Il 26 aprile 2009 una coalizione composta da socialdemocratici e verdi ha vinto le elezioni islandesi e il neo primo ministro, Johanna Sigurdadottir, ha dichiarato che il futuro governo si batterà per l’ingresso dell’Islanda nell’Unione Europea. È molto probabile che la domanda di ammissione venga accettata, dato che il paese in linea di massima vanta una certa stabilità – ad eccezione dei recenti tumulti causati dalla crisi finanziaria.
Il governo precedente si è dimesso nel gennaio del 2009 poiché pressato dalla popolazione, che nei mesi scorsi ha organizzato numerose manifestazioni contro l’operato del governo.
L’economia islandese in passato si basava sull’industria del pesce,
ma nell’ultimo decennio il settore finanziario si è espanso a macchia d’olio diventando la prima risorsa economica del paese.
Con il crollo finanziario del settembre 2008 però le banche islandesi si sono ritrovate con un debito fra i 50 e i 60 miliardi di dollari, più di sette volte il PIL del 2007. Il governo islandese ha nazionalizzato le banche e si è rivolto poi al fondo monetario internazionale ottenendo un prestito di 10 miliardi di dollari - che hanno salvato il paese dal collasso economico.
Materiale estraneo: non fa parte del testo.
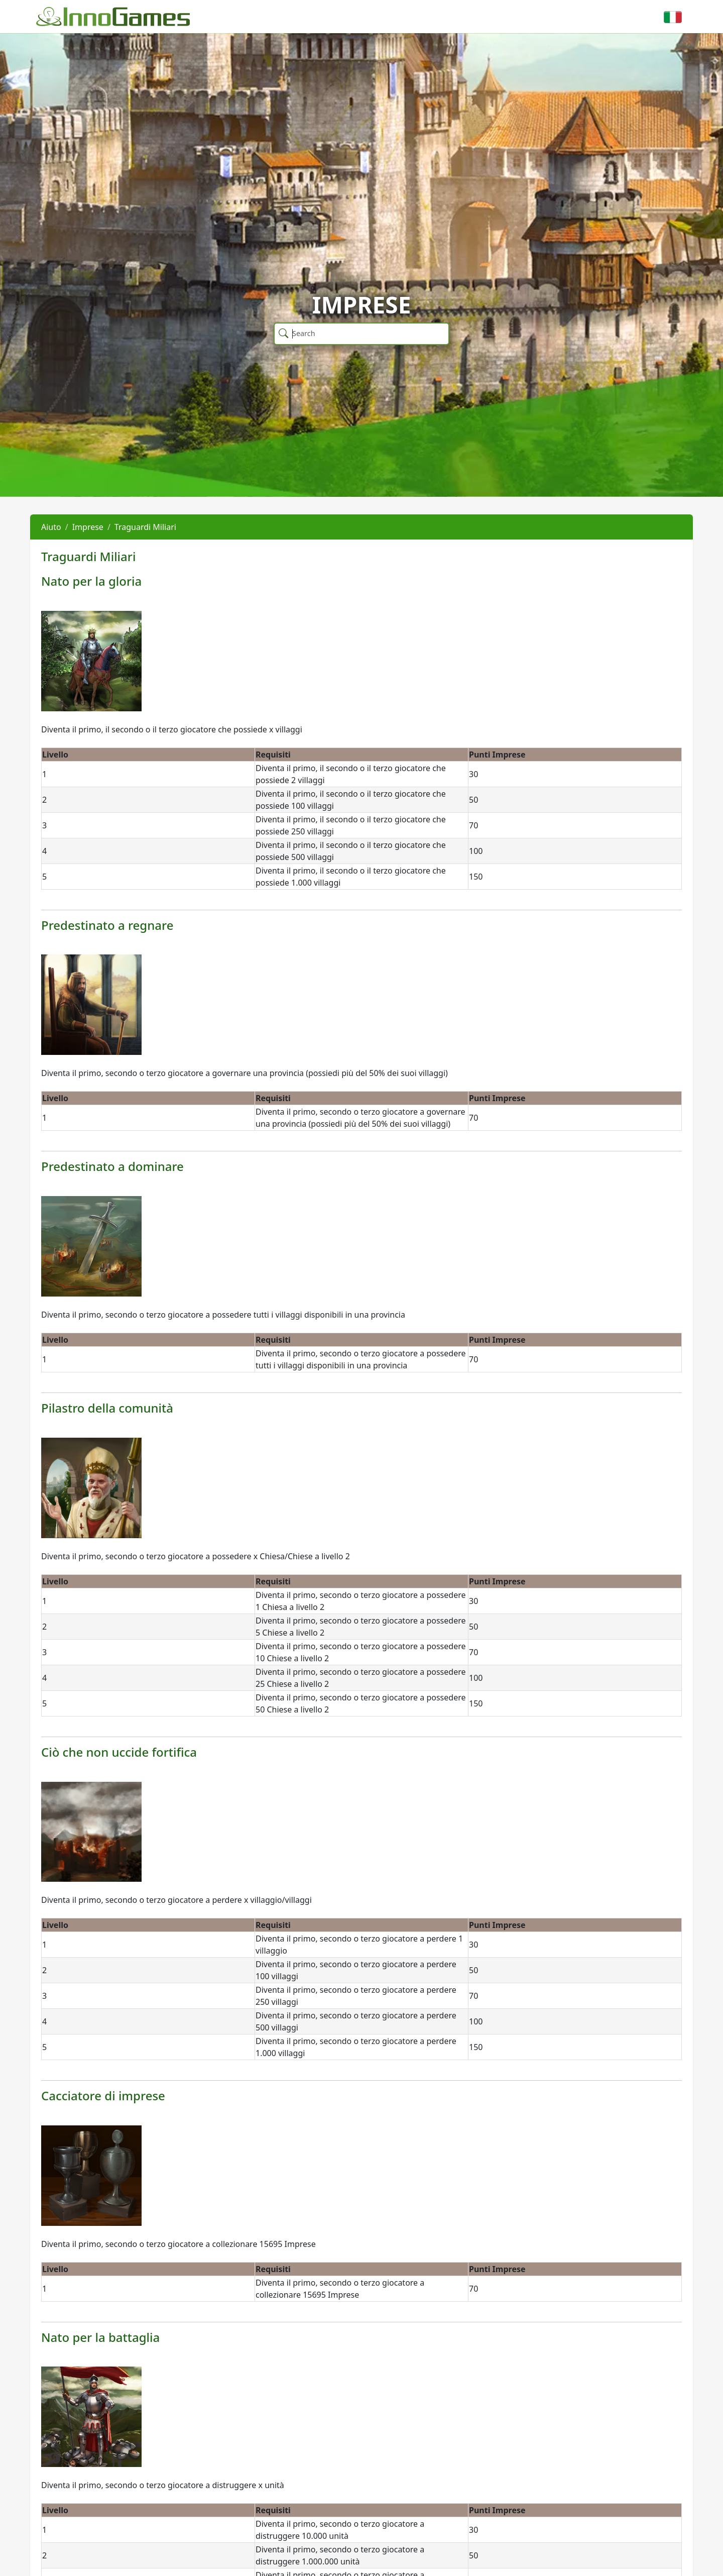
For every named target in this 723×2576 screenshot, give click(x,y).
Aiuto (51, 526)
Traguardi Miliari (145, 526)
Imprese (87, 526)
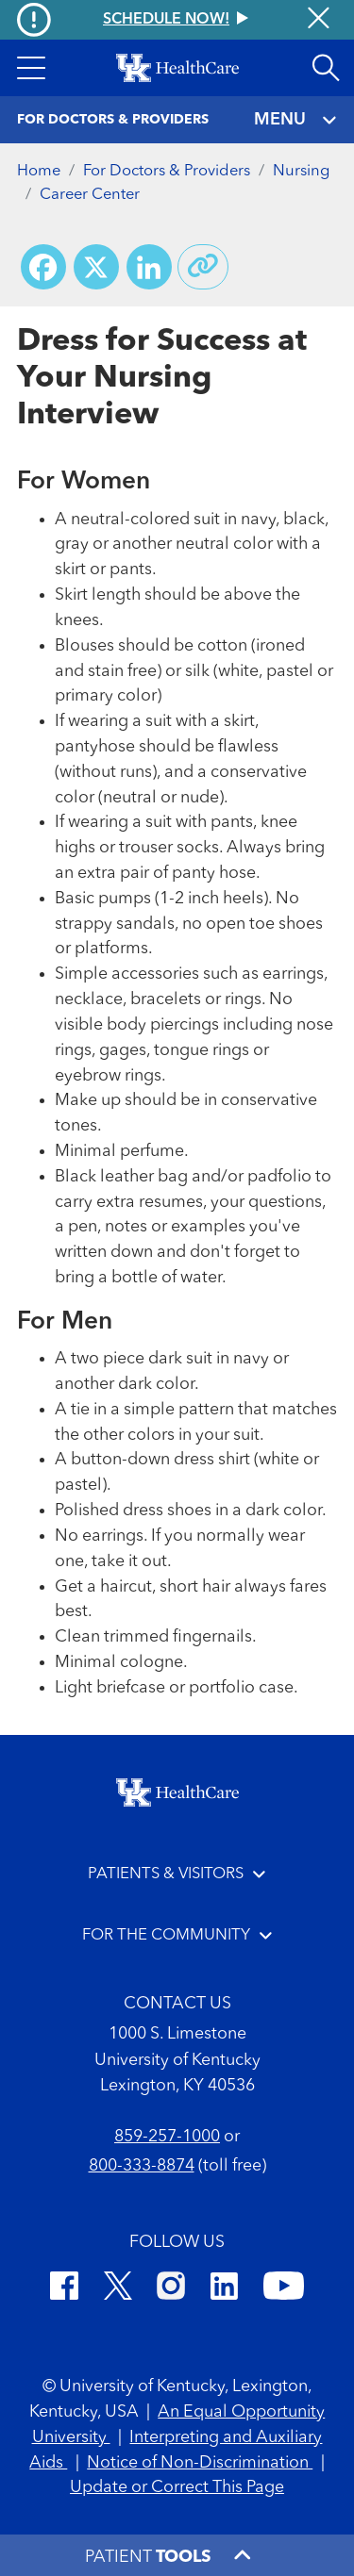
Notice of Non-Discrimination (199, 2462)
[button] (31, 68)
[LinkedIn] (224, 2288)
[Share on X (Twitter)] (96, 266)
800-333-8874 (141, 2165)
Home (38, 171)
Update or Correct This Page (177, 2487)
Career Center (90, 195)
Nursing (301, 171)
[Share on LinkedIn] (149, 266)
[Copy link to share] (202, 266)
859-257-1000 (167, 2136)
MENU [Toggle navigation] (296, 120)
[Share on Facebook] (43, 266)
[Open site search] (325, 68)
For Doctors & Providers (166, 171)
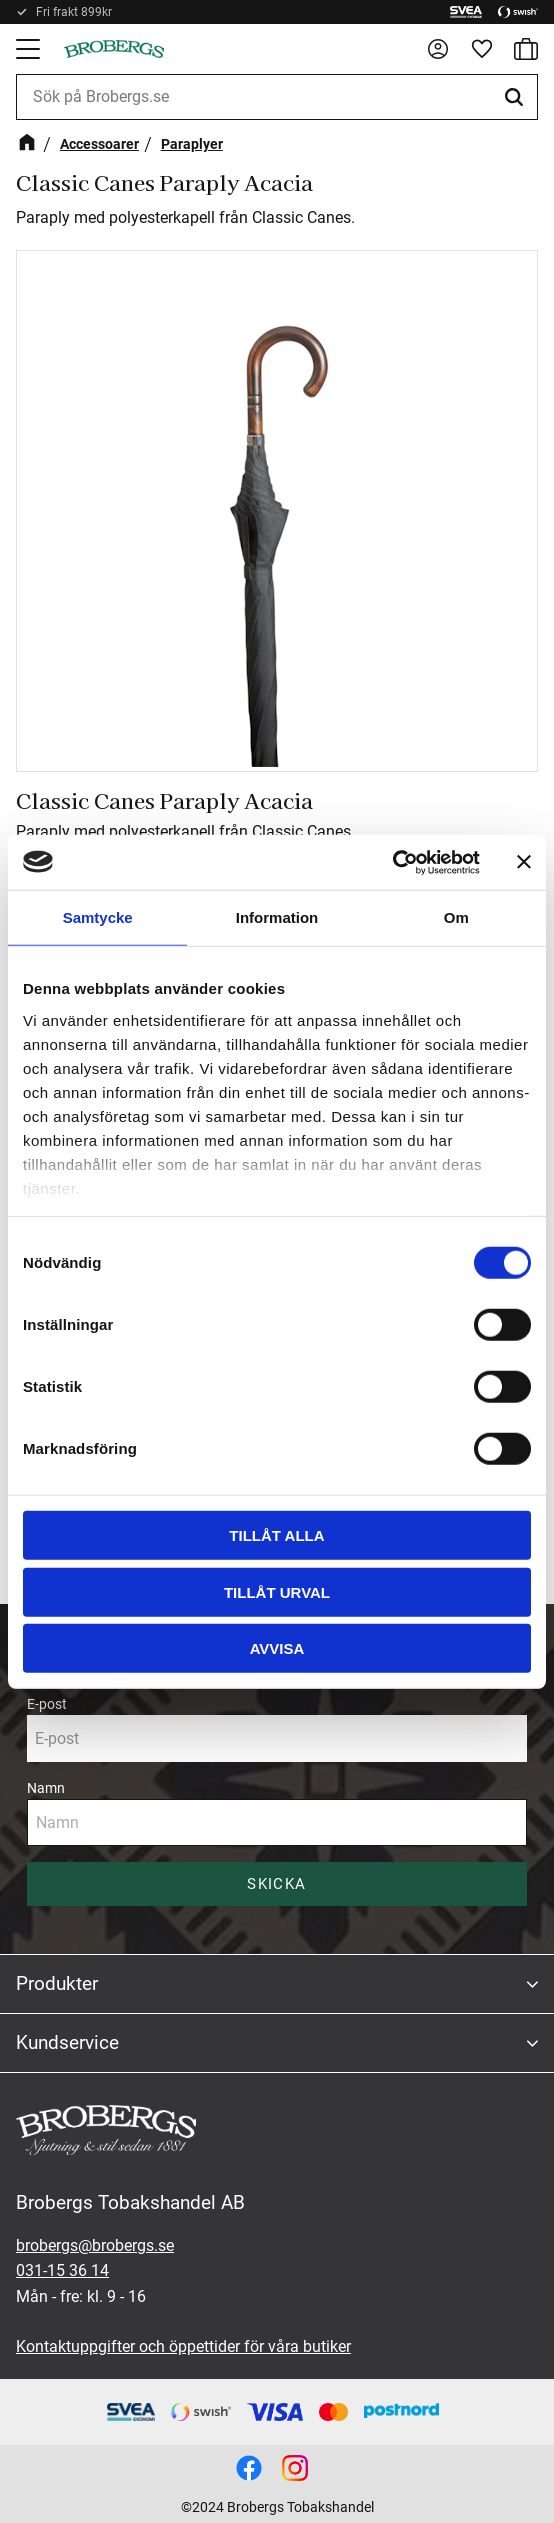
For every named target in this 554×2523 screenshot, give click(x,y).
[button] (30, 49)
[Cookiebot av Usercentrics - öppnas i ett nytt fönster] (392, 862)
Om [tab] (456, 917)
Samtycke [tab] (98, 917)
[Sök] (517, 97)
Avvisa (277, 1648)
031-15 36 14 (62, 2270)
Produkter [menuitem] (57, 1983)
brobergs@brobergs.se (95, 2245)
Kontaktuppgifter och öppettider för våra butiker (183, 2346)
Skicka (276, 1884)
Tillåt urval (277, 1591)
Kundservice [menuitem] (67, 2042)
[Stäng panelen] (524, 862)
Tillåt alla (276, 1535)
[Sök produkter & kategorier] (277, 97)
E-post (47, 1704)
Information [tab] (277, 917)
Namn (46, 1788)
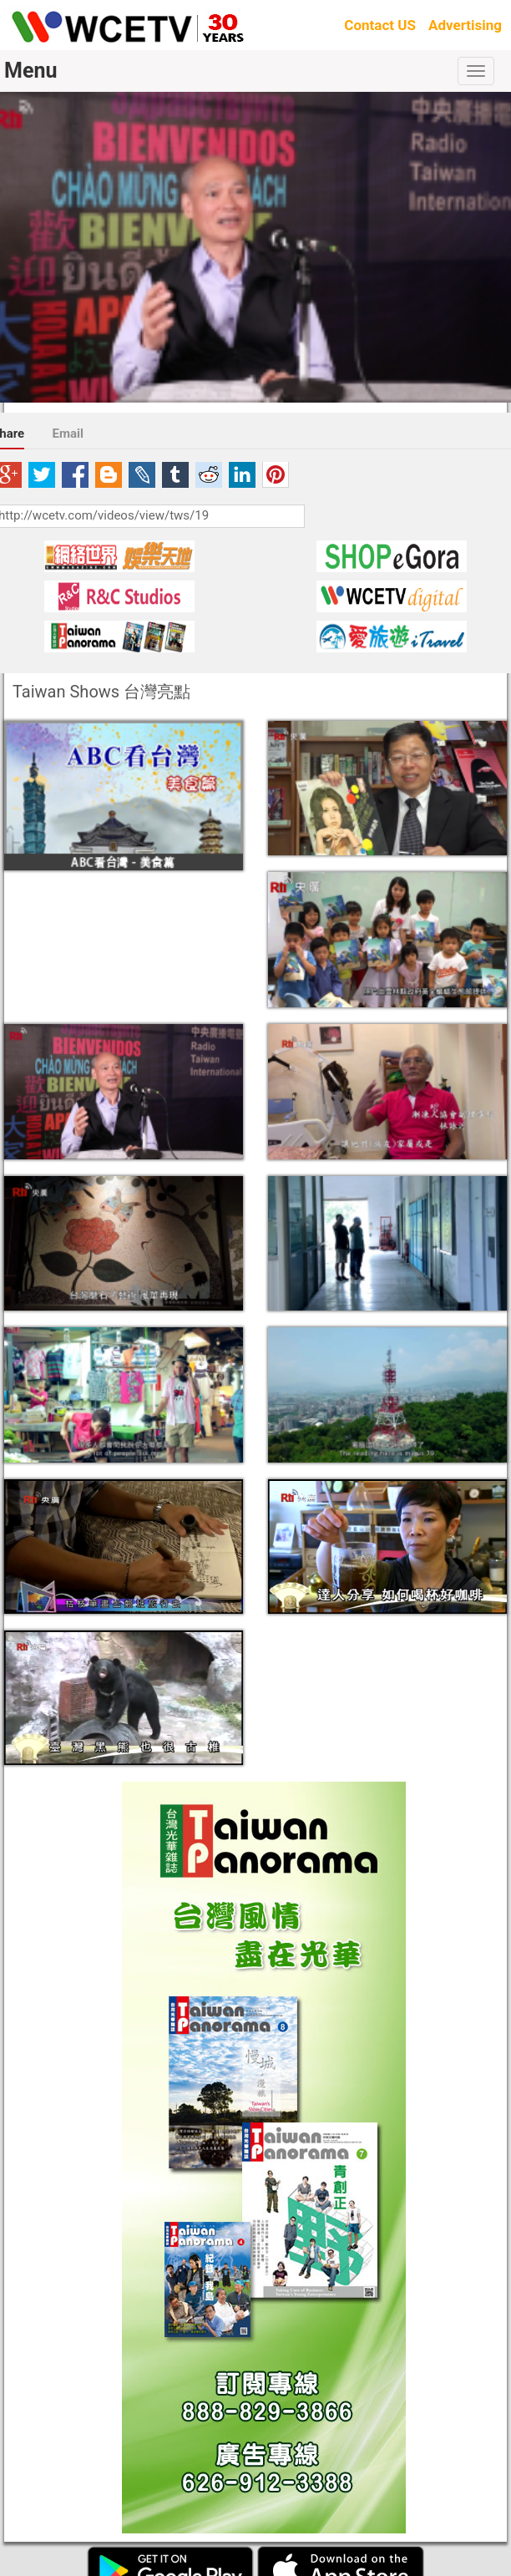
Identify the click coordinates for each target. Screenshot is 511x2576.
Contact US (380, 25)
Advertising (465, 25)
In passato la popolazione islandese si è opposta all’ingresso nell’Unione. Ma vista la difficile situazione in cui versa il paese, l’opinione pubblica è rapidamente mutata:
entrando nell’UE e adottando l’Euro Reykjavik avrebbe benefici economici e stabilità monetaria.
L’Unione Europea dal canto suo vede di buon occhio l’ingresso dell’Islanda nell’Europa, che permetterà a Bruxelles di estendere il controllo fino all’Atlantico settentrionale.